(Source records)

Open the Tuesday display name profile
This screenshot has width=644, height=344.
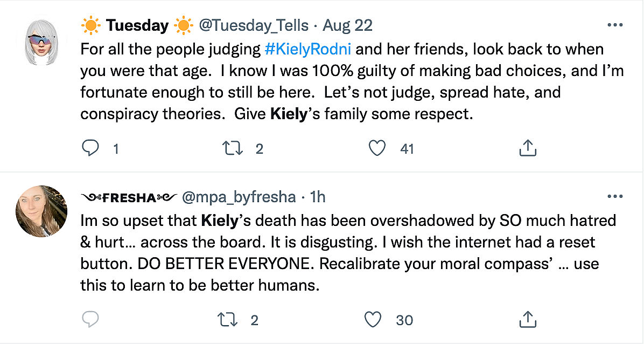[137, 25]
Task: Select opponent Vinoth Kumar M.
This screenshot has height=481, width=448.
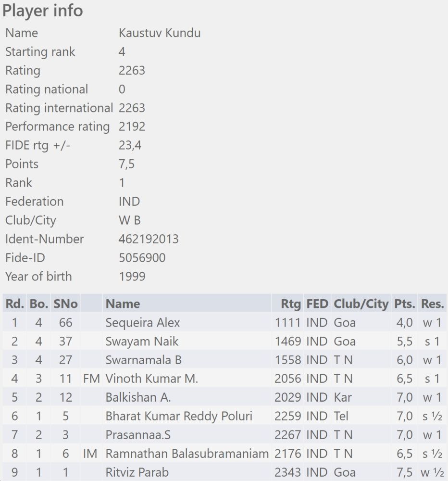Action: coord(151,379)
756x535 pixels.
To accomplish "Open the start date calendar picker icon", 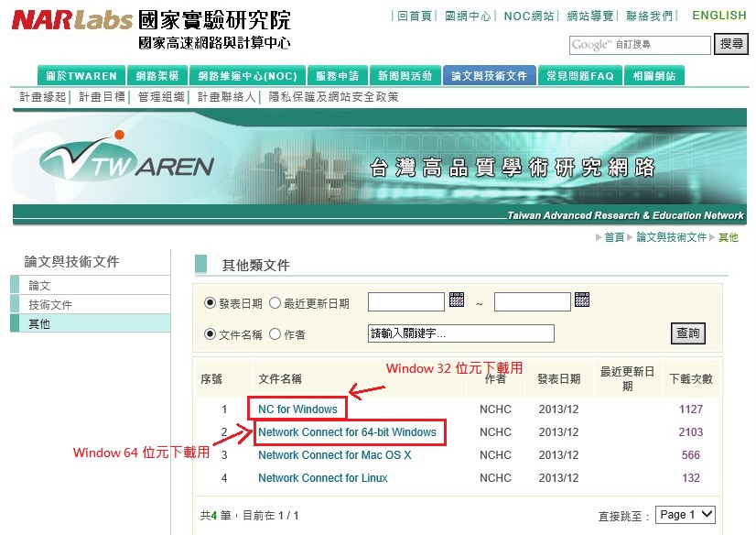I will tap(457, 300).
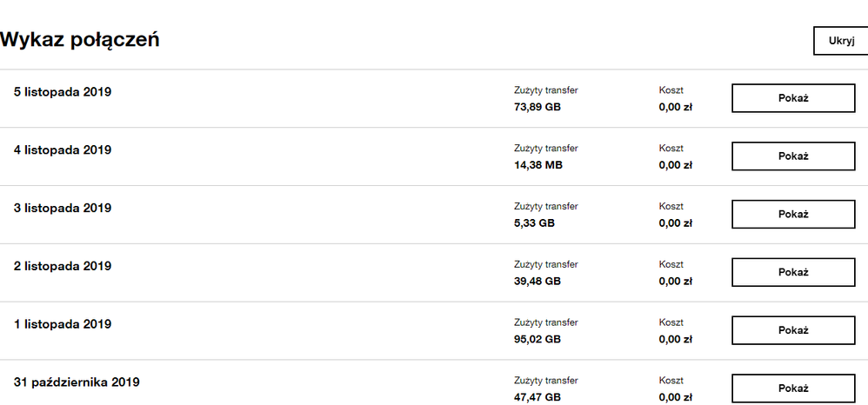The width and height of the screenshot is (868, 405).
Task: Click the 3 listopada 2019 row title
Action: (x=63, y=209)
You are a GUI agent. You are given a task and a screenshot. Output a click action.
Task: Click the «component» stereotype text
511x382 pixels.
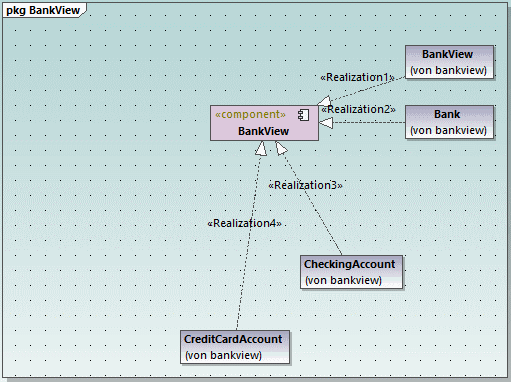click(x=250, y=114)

### TASK ITEM
When you come to the line containing "You are a GUI" in the records above, repeat that line and all lines after it exactly, but not the pictures.

### SOLUTION FOR THIS TASK
You are a GUI agent. You are given a task and a screenshot. Output a click action.
Task: Click the «component» stereotype text
511x382 pixels.
click(x=250, y=114)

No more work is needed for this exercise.